* [Tasks for this exercise]
1. Rewrite the paragraph of the article on "Superwoman Pt. II" that begins "Originally, the song was released" as a short bulleted list that keeps its main facts.
2. Continue the article on "Superwoman Pt. II" from the point where it ends.

* [Selected excerpt]
•••••

Single by Lil' Mo featuring Fabolous

from the album Based on a True Story
- Released: March 6, 2001
- Recorded: Enterprise, Burbank, California
- Genre: R&B; hip hop; electro;
- Length: 4:26
- Label: Elektra/WEA
- Songwriters: C. Loving, J. Jackson, E. Shaw, K. Ifill
- Producers: DJ Clue, Duro

Lil' Mo singles chronology
| "Put It on Me" (2000) | "Superwoman Pt. II" (2001) | "I Cry" (2001) |

Fabolous singles chronology
|  | "Superwoman Pt. II" (2001) | "Can't Deny It" (2001) |

= Superwoman Pt. II =

"Superwoman Pt. II" is a song by American recording artist Lil' Mo from her debut album, Based on a True Story (2001). The song features the debut appearance by then-unknown Fabolous and remixed production by hip-hop producers DJ Clue and Ken "Duro" Ifill. To date, "Superwoman Pt. II" remains as Lil' Mo's most successful single to date as a leading artist.

==Background and meaning==
Originally, the song was released as the Brian Michael Cox–produced "Superwoman, Pt. I" in February 2001 to generally mixed reviews. However, because the "Pt. 1" version failed to attain successful radio airplay, Elektra Records had no other choice but to push Lil' Mo's debut album back to a later release in 2001. Upset, Lil' Mo tried to convince Elektra that "Superwoman" would be a smash hit; to prove it, Mo contacted DJ Clue to remix the "Superwoman" track with a beat that he was holding for rap duo M.O.P. At first Clue was not in support of the idea, but when he loved the results, he premiered it on New York City's Hot 97 radio show. Following its premiere, the song began to circulate on numerous mixtapes and began to chart on Billboard; however because Billboard prohibited remixes from charting, Mo had to convince Elektra to re-release the single in an alternate title, now famously known as "Superwoman, Pt. II."

When interviewed on the song's meaning, Lil' Mo identified the song as being an "anti-chicken head" anthem, and explained that the concept behind it was to inform guys that she was independent, but at the same time, needed "that shoulder to lean on."

==Recording and composition==
During a two-hour studio session, Lil' Mo recorded the "Superwoman" vocals at Enterprise Studios in Burbank, California. Additionally, Mo had to beatbox the infamous stuttering "da-da-da-da-da" beat to her production team since they were not understanding her vision. Since she was in Los Angeles, Mo had a deadline to transfer her vocals via a CD to give to DJ Clue at a New York airline.

•••••

[Stored dataset items]
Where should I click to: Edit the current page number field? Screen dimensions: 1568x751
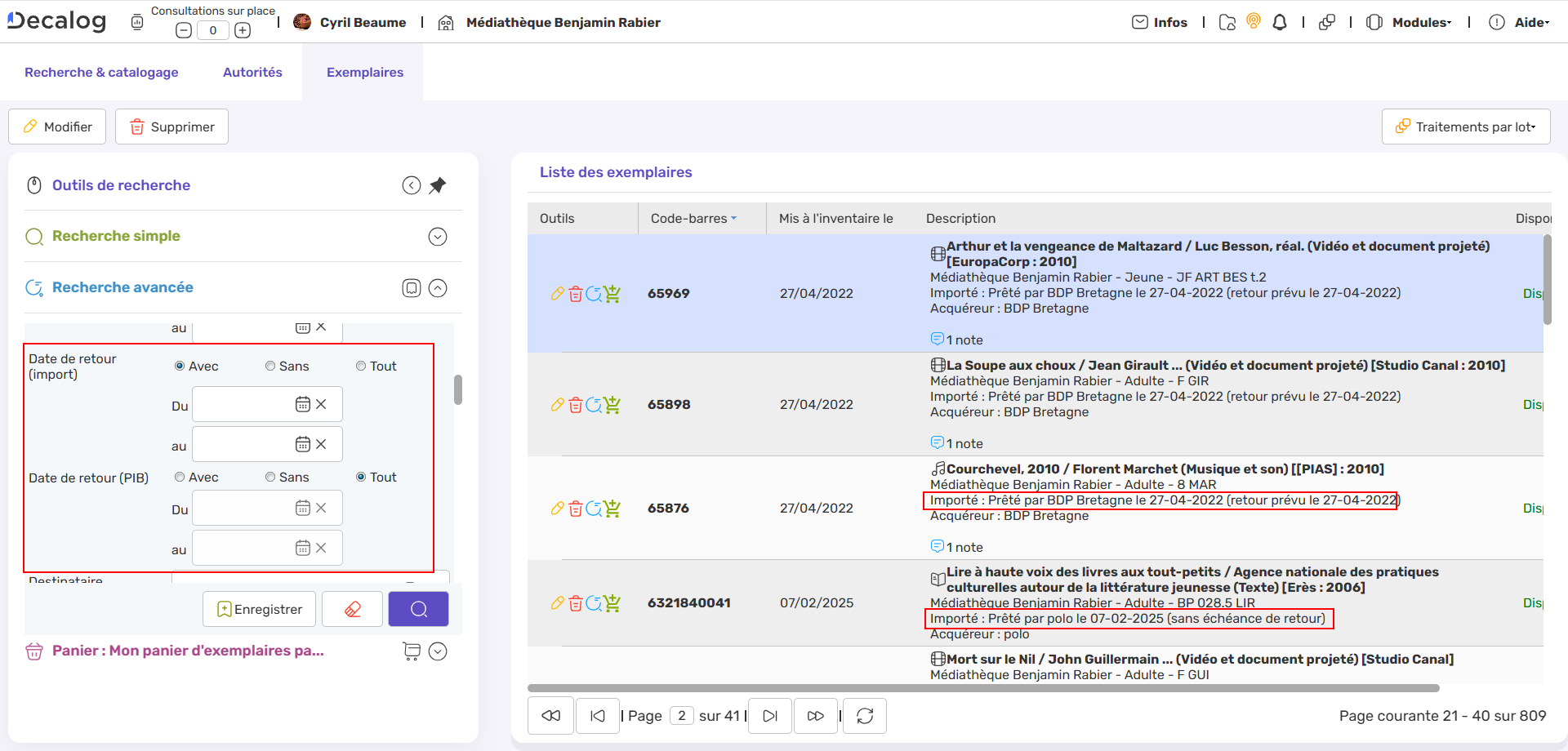pyautogui.click(x=682, y=715)
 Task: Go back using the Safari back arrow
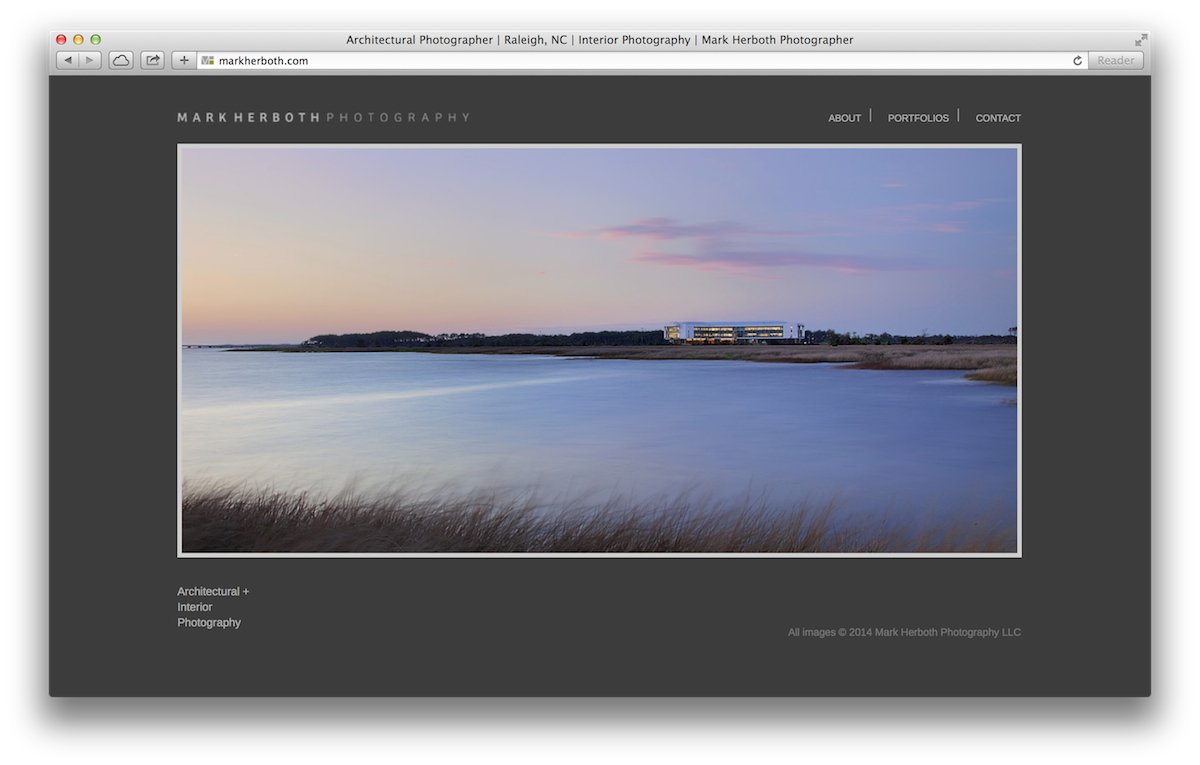pyautogui.click(x=67, y=60)
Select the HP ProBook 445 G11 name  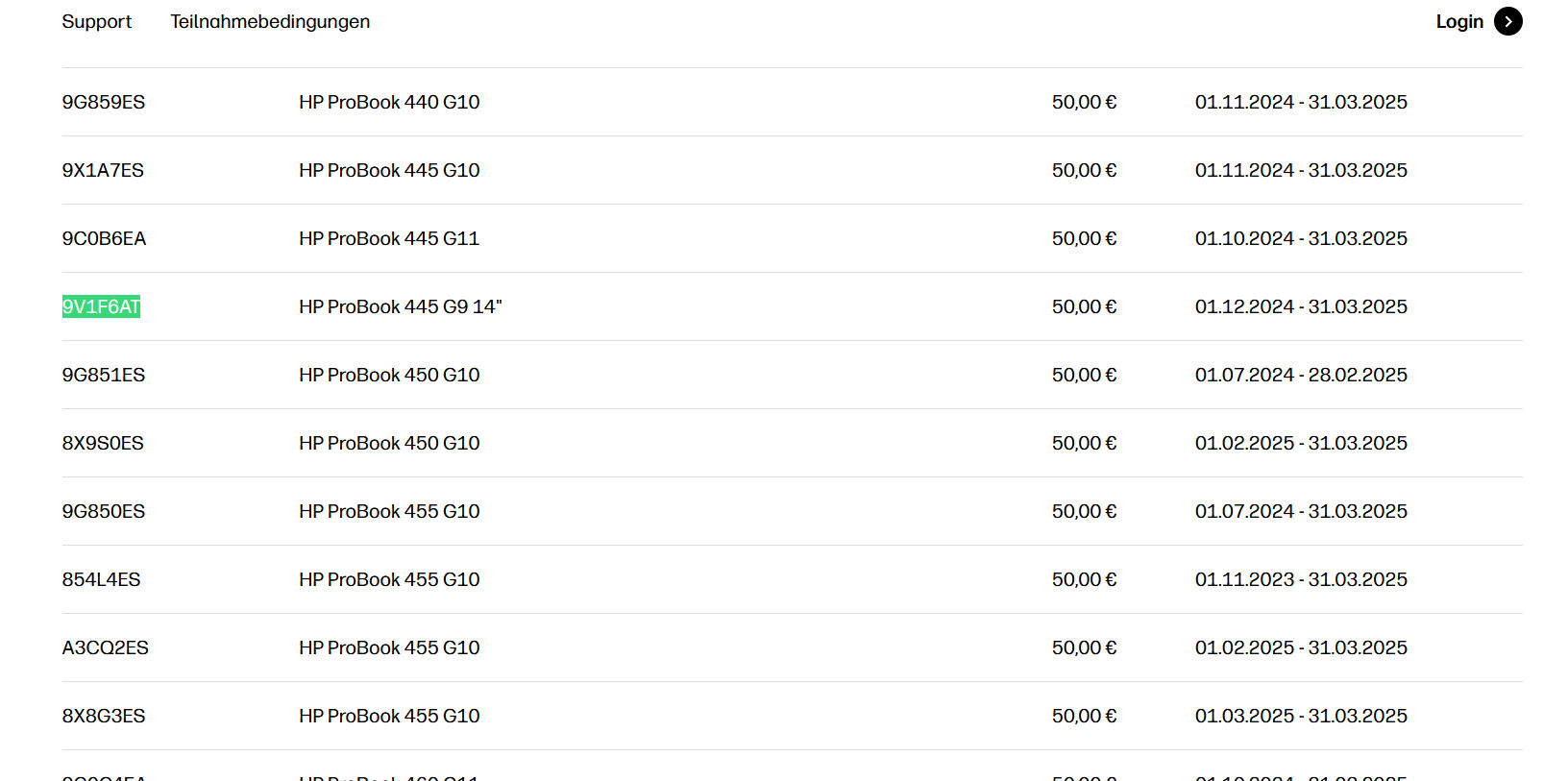tap(389, 238)
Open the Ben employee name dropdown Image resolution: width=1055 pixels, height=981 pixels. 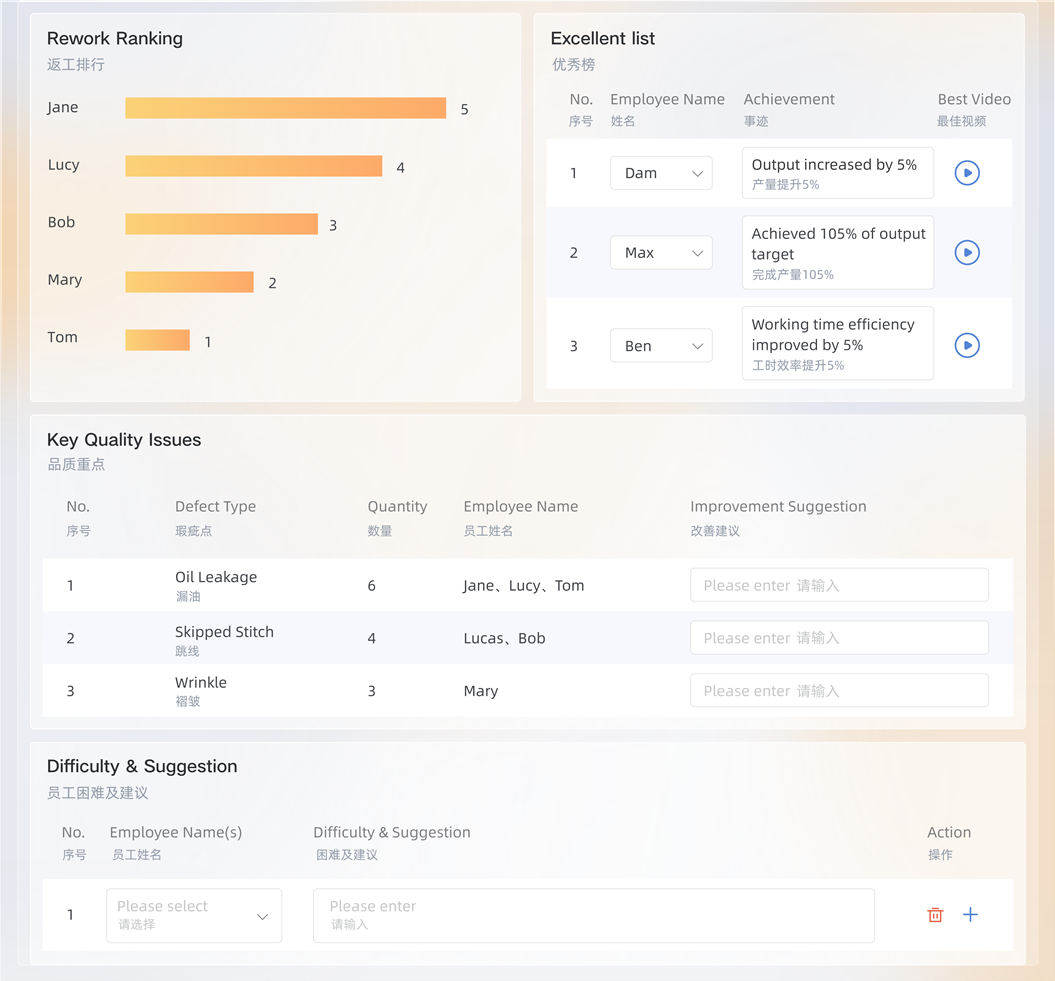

•••••

* [Results of the tasks]
1.
- The song first came out in February 2001 as "Superwoman, Pt. I," produced by Brian Michael Cox, and got generally mixed reviews.
- Because that version did not get successful radio airplay, Elektra Records pushed Lil' Mo's debut album back to later in 2001.
- Upset, Lil' Mo set out to prove the song could be a smash hit and asked DJ Clue to remix it with a beat he had been holding for M.O.P.
- Clue was not in favor at first but loved the results and premiered the remix on New York City's Hot 97.
- The song then spread on many mixtapes and began to chart on Billboard.
- Since Billboard barred remixes from charting, Mo convinced Elektra to re-release the single under a new title, "Superwoman, Pt. II."

2.
Within that deadline, a relative of Mo's requested her to feature "the mixtape rapper who spells his name," unquestionably known as Fabolous. Mo would then contact Clue to see if it was possible to feature the rapper, and within a three-day span, Clue added the rapper to the record. Fabolous at the time was shocked of Lil' Mo's decision to feature him since Mo had worked with other well-known rappers like Jay-Z and Ja Rule.

While the original 'Part 1' version featured a mid-tempo sample of Graham Nash's 1970 record "Chicago," the 'Part 2' version was set in the key of F-sharp minor and featured a "crazy beat" backed up by a heavy bass.

==Music video==
A music video for the single was directed by Chris Robinson and premiered in early March 2001. It begins with Lil' Mo dancing to the song's beat in the dark with glowing blue lights, while Fabolous begins rapping his first verse in a diner. The video then cuts to Lil' Mo working as a waitress in the diner where she spots her love interest (portrayed by Jensen Atwood) exiting to attend a county fair. Mo is later seen exiting the diner and saving a civilian from a purse robbery. The latter of the video then shows Mo in her infamous blue braids while playing at a bowling alley to gain the affection of her love interest.

==Track listings and formats==
- European CD single
1. "Superwoman Pt. II" (Soul Society Remix) (featuring Fabolous) — 4:02
2. "Superwoman Pt. II" (Amended Version without Rap) — 3:23
3. "Superwoman Pt. II" (Album Version w/ Rap) (featuring Fabolous) — 4:26
4. "Superwoman Pt. II" (Amended Version) — 3:54

- UK CD single
5. "Superwoman" (Amended Version - No Rap) — 3:28
6. "Superwoman Pt. II" (Remix) (Amended Version with Rap) (Edit) (featuring Fabolous) — 4:00
7. "Superwoman Pt. II" (Remix) (Instrumental) — 4:23

- US 12" vinyl
8. "Superwoman" (Album Version)
9. "Superwoman" (Instrumental)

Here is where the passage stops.